Whether the kids fully appreciate the opportunities -- whether the camaraderie is more memorable than the setting -- is perhaps an unanswerable question. A testimonial on one teen tour Web site reflects the theme of many others: "This summer was amazing because I was with my friends 24/7." One seventh-grader raved in her instant-message profile after a middle school trip to Italy, "HOTT guys rode on buses. HOTTER guys were in the army. HOTTEST guys drive the mopeds!!"

Travis Yates, operational director for the Florida-based tour company ActionQuest, said "the vast majority of students know how lucky they are" to be traveling on the best boats that can be chartered. He loves to see teenagers grow independent over the summer, from the first time they struggle to make dinner and he tells them, "There's one item in that galley that opens the can."

"They get away from Instant Messenger now, and they're almost useless," Yates said. "I have shipmates who turn their cell phones on, even though they don't work."

But then they are left to sail the boat; Yates said he almost never touches the helm.

Rob Woods, 16, of McLean is going on an ActionQuest sailing trip in the British Virgin Islands, as his brother did; he has also taken a teen bike trip in New England and gone to basketball camp in Spain. "We both traveled extensively in our careers," his mother, Kathryn, said of herself and her husband. "It's important to see some of the world and enjoy themselves."

Rob has sailed with his family, off Maine and New York's Fire Island. "But I never really wanted my dad to teach me," he said.

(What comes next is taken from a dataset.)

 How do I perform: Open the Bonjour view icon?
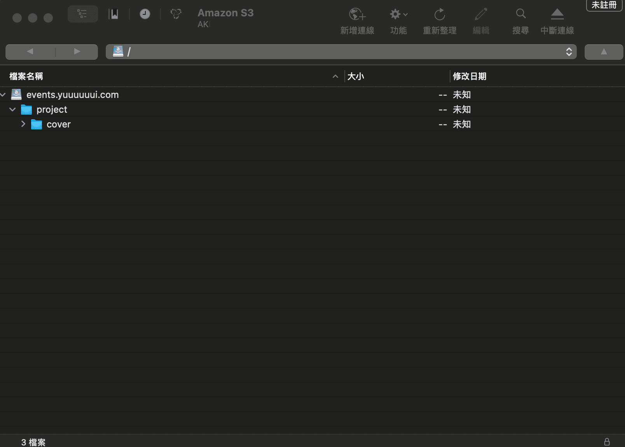(x=176, y=14)
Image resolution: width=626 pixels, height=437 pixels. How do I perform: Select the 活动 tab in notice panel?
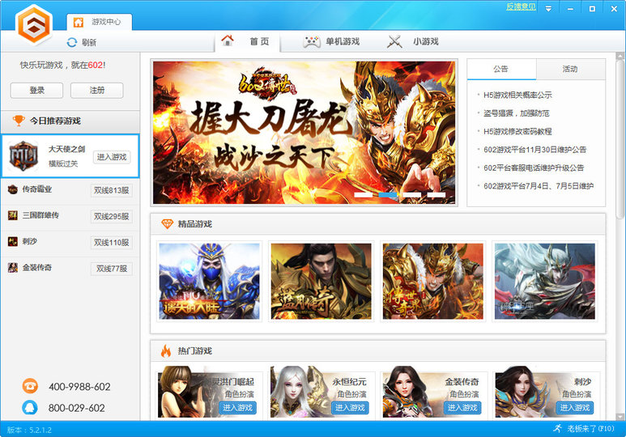(569, 70)
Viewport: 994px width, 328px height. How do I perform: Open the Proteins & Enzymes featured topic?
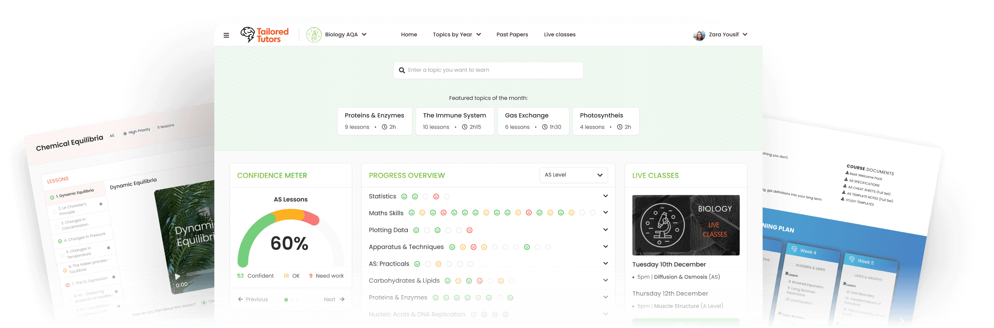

Independence is a big reason Crowlie has urged teen trips on her children. "Certainly, as your economic status grows, you see it as an opportunity to learn skills and experiences you can't get in Bethesda for 16 years, with your parents doing everything for you," she said.

At a camp information fair in the winter, her 15-year-old daughter, Alison Bunnen, said: "I was so amazed by all the activities you could choose to do -- the Caribbean or Hawaii or the Fiji Islands or Ireland. I have never been to Ireland. It's such a pretty place."

But still, "I think Ireland is too much for a first time," she said. She's off to Puerto Rico instead.

Lizzie Bunnen, 17, of Bethesda found day camp routine and sleep-away camp boring. In recent summers, she has been to Costa Rica, Idaho and Spain. Lizzie Bunnen, center, has decorated her room with photos of her summer trips. Her sister Alison, 15, is headed to Puerto Rico this summer, and brother Phil, also 15, will go to computer camp.